A General Counsel's Playbook for Containing AI Litigation and Compliance Risks
This article discusses the growing legal and compliance challenges that general counsel face with the increasing use of AI systems in their organizations. It outlines key strategies to manage AI-related risks, including classifying use cases, demanding traceability, tightening vendor contracts, and embedding AI into governance frameworks.
Why it matters
As AI systems become more pervasive in enterprises, general counsel must develop a comprehensive strategy to mitigate the growing legal and compliance risks.
Key Points
- 1Existing regulations, not new AI-specific laws, are being applied to AI systems by financial, data protection, and consumer protection regulators
- 2AI systems can expose organizations to familiar legal claims like fraud, misrepresentation, and unfair practices, with the added complexity of opaque models and vendor-run decision engines
- 3General counsel must make AI systems 'legible' by classifying use cases, demanding traceability, tightening vendor contracts, and embedding AI into three-lines-of-defense governance
- 4AI-powered tools for M&A and litigation support can accelerate work but also introduce new risks, such as hallucinated citations leading to sanctions
Details
General counsel are now accountable for AI systems they did not directly purchase or fully understand, but must defend under overlapping regulatory regimes in the EU, UK, and US. Existing laws around fraud, misrepresentation, and unfair practices are being applied to AI systems, even as vendors embed opaque language models and agent-based decision engines into core workflows with limited documentation and auditability.
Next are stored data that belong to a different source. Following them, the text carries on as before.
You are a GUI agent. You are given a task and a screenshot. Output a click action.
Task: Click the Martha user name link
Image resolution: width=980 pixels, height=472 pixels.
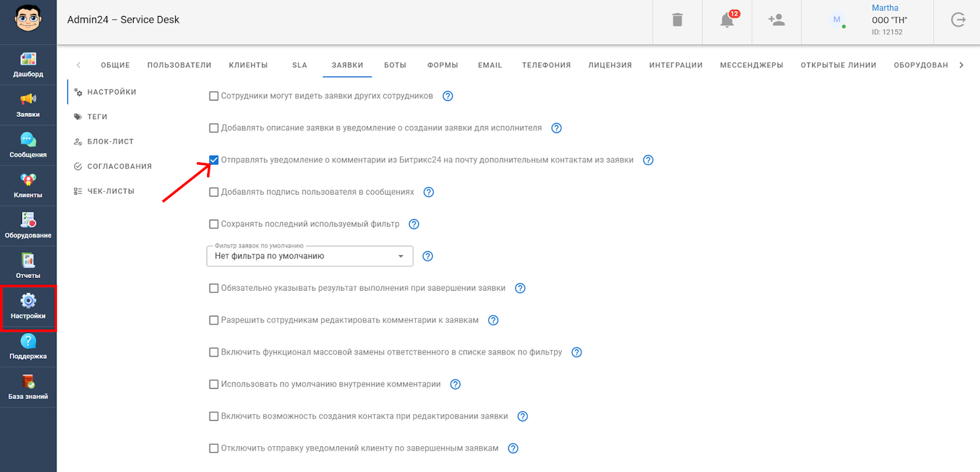(884, 8)
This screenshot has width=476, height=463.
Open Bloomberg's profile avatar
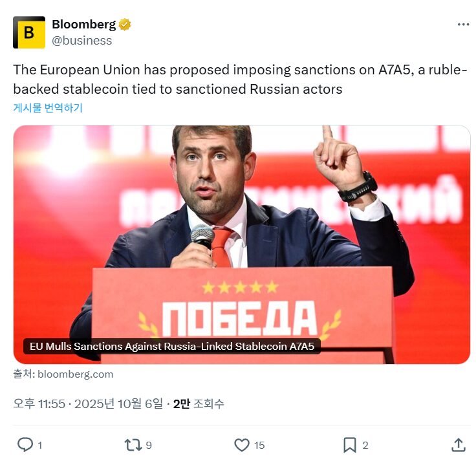[29, 32]
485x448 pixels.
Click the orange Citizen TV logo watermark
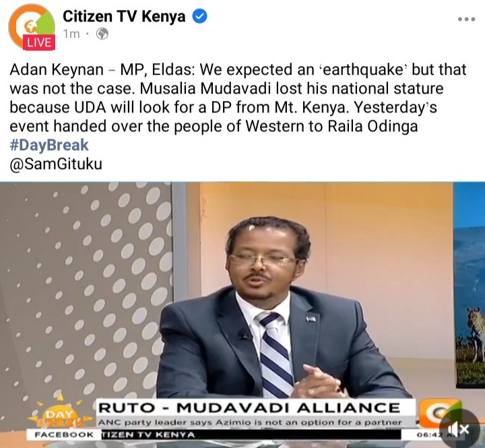click(439, 414)
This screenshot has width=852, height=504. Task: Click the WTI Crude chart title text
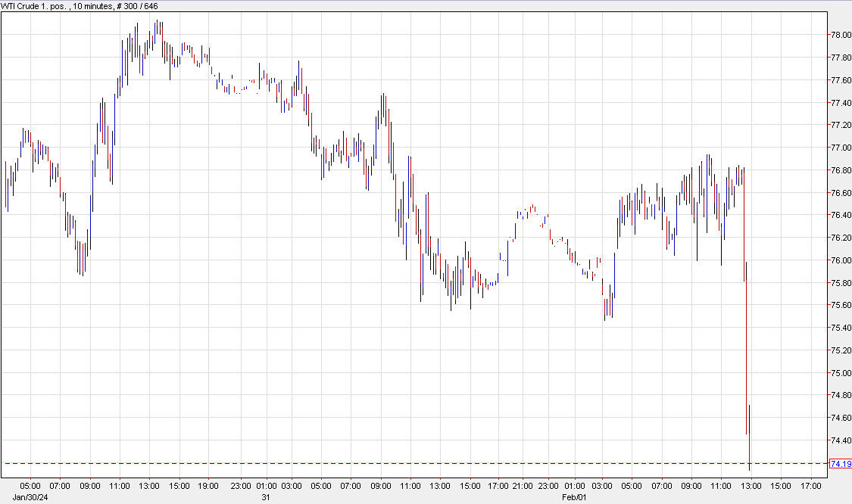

To manage this 'infinite' AI risk, general counsel must take a proactive approach: classifying AI use cases by risk level, demanding robust traceability and security controls, tightening vendor contracts, and embedding AI systems into three-lines-of-defense governance frameworks (business ownership, independent risk/compliance oversight, and internal audit testing). The goal is to turn amorphous AI risk into a documented, explainable program that can withstand legal discovery, regulatory review, and expert scrutiny.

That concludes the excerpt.